No developer builds a solar project aiming to get a so-so output of energy. Producing efficient cells that withstand the sun’s heat is a complicated puzzle that manufacturers are tackling head-on.
The sun is the main ingredient in solar energy production, but it’s also the most destructive element. As the sun shines down, solar panels heat up. When panels get hot, they produce less electricity. Often, the United States’ sunniest days come during the hottest months. Cooling a solar array with shading defeats the array’s purpose. It’s quite the paradox.
Slowing the decay rate is an open race in the crystalline industry today, with a handful of cell and panel manufacturers making small gains. Production of real world-compatible cells — ones that can perform at temperatures higher than the 25° C (77° F) test rate — can push a company to a leadership position in this saturated market.

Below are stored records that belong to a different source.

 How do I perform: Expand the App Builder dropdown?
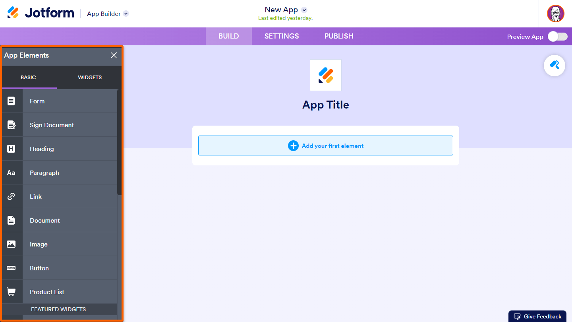pyautogui.click(x=126, y=14)
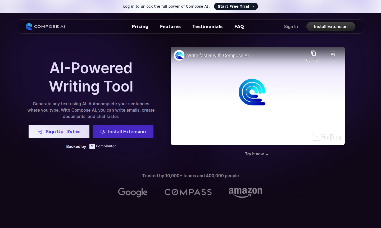Click the YouTube logo on the video
Image resolution: width=381 pixels, height=228 pixels.
pyautogui.click(x=326, y=137)
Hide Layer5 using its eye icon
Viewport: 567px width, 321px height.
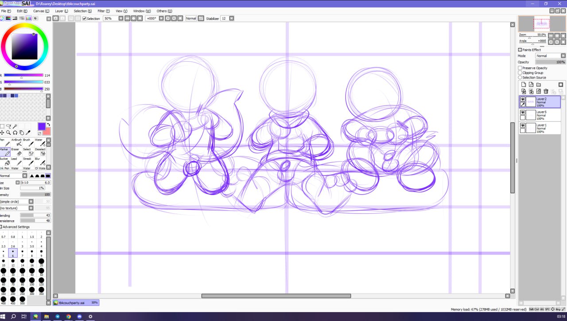(523, 113)
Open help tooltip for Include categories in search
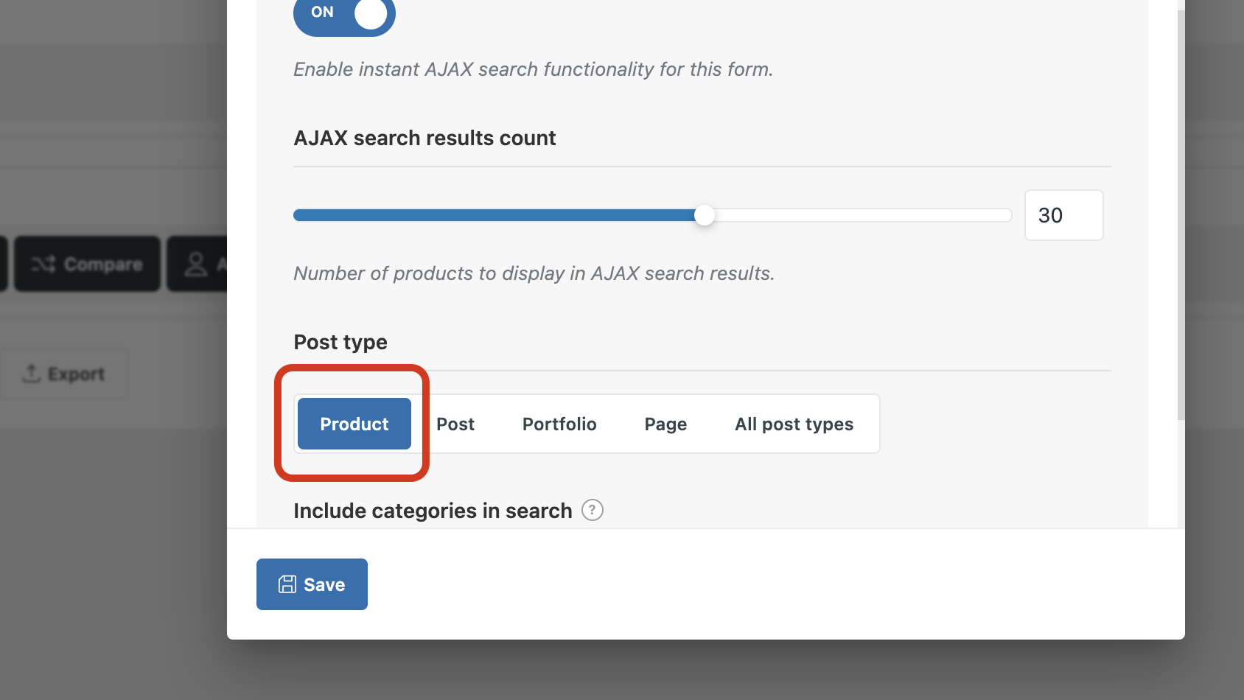Image resolution: width=1244 pixels, height=700 pixels. 593,510
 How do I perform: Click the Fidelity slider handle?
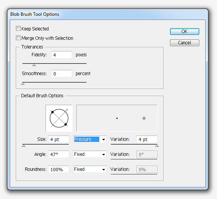pos(34,65)
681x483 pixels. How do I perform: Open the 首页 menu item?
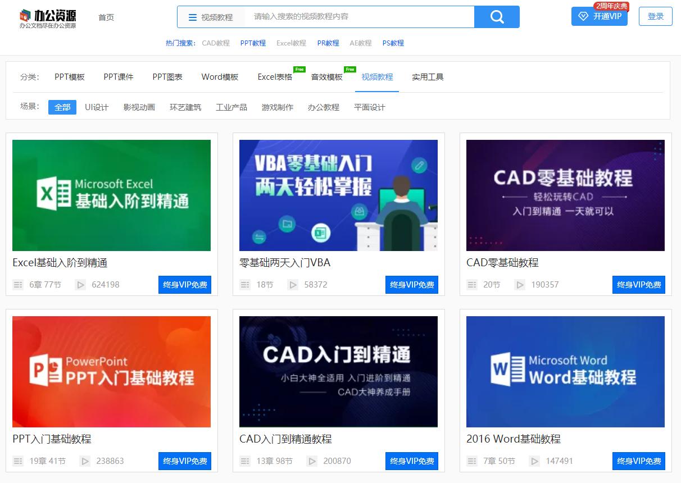(x=106, y=17)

One relative newcomer diving into the U.S. solar market brings a combination of various technologies to produce a high performing cell. Silevo Solar was founded in 2007 in Silicon Valley by two executives formerly from Applied Materials Inc., a large equipment manufacturing company that specializes in semiconductor innovations for the LCD and solar industries. Zheng Xu brought a new idea for a hybrid solar cell technology, combining crystalline silicon, thin-film and semiconductor materials. Jianming Fu had a deep understanding of equipment, and the pair approached producing a device that could use off-the-shelf equipment to make a cost-effective, production-worthy technology.
The company spent its first few years focusing on research and development of its tunneling junction-type cell. Silevo received a technology grant from the government in 2009 for its “Triex” solar cell. Chris Beitel, vice president of business development and marketing for Silevo, says the technology is dedicated to producing a cell that performs well in real-world service environments.
“When solar panels are in the sun, they heat up. As they do that, they lose conversion efficiency or the ability to output as much power as they can in standard test conditions,” he says. “The tunneling junction device concept is really factored around getting good efficiency at a low cost but doing it with a low-temperature coefficient. The attribute of the device enables excellent energy harvest in real-world conditions.”
The cells are currently in production at Silevo’s manufacturing facility in Hangzhou, China, ready to enter the U.S. solar market, which is begging for temperature-resistant solar cells because of the country’s widespread climate. The same great cell working in Maine has a different experience in Texas.
Panels list their peak power production at a certain wattage under specific testing conditions. Usually, panels are tested at 25° C (77° F). If panels are used in higher temperatures, as all states hit during summer months excluding Alaska (as determined by the National Oceanic and Atmospheric Administration), peak performance is often far below what is expected.
“There is really not an easy way to prevent the decay, and that’s why it’s important to assess the technology that you’re employing to make sure that you see those benefits factored into the overall economic picture of your installation,” Beitel says.
The overwhelming majority of cells in use in the United States are crystalline and silicon-based, which have high-temperature coefficients. With traditional cells, the technology has temperature coefficients at -0.48 percent per degree Celsius. Basically, a cell degrades by half a percent for every 1° increase in temperature. Silevo has been third-party validated at -0.27 percent (according to spec sheets), effectively half the decay rate of traditional cells.
“What we’ve been able to do at Silevo is [use] a new set of materials and therefore a new device which enables us to be able to harness the sun’s rays as the temperatures of the cells and the panels increase,” Beitel says.
Thin-film cells typically have lower decay rates and a better energy harvest. By combining thin-film technologies with the crystalline silicon foundation, Silevo is able to produce better panels.
“We’re marrying the best attributes — a higher conversion efficiency with the crystalline substrate but then the higher voltage and the ability to have lower temperature coefficients by utilizing the thin film materials,” Beitel says.
Samples of the Silevo Triex module have been sent to partners and customers. The company plans to focus about 60 percent of its business in the United States, with the rest dedicated to the European Union and China, Beitel says. Silevo takes advantage of the scientific talent in Silicon Valley and has its R&D in Fremont, Calif.
“All of the innovation and all the continued technology advancement is done here in Silicon Valley,” Beitel says. “Our cells right now are ranging between 20 and 21.5 percent efficiency, but we have a very straightforward road map to continue to iterate our current device to take that up to 24 percent conversion efficiency. Our research in Silicon Valley stays one generation ahead of what we’ve transferred into mass production.”
While still in its infancy, Silevo will work to make a name for itself in the United States in the coming years.
“We really believe that even though we’re late to the market, the fact that we have a differentiated product that can drive high performance but be able to do that in a cost-effective manner will really put us in a leadership position,” Beitel says. “In 2013, we’ll ramp our factory from 30 to 220 MW, and then after that we expect that we could test the public markets in terms of our company and raise the necessary capital to become a gigawatt player.
“We’re a fast follower in terms of understanding the trends of the industry, but being able to couple and understand those trends and be able to come up with a new technology that can scale rapidly should put us in a good position moving forward.”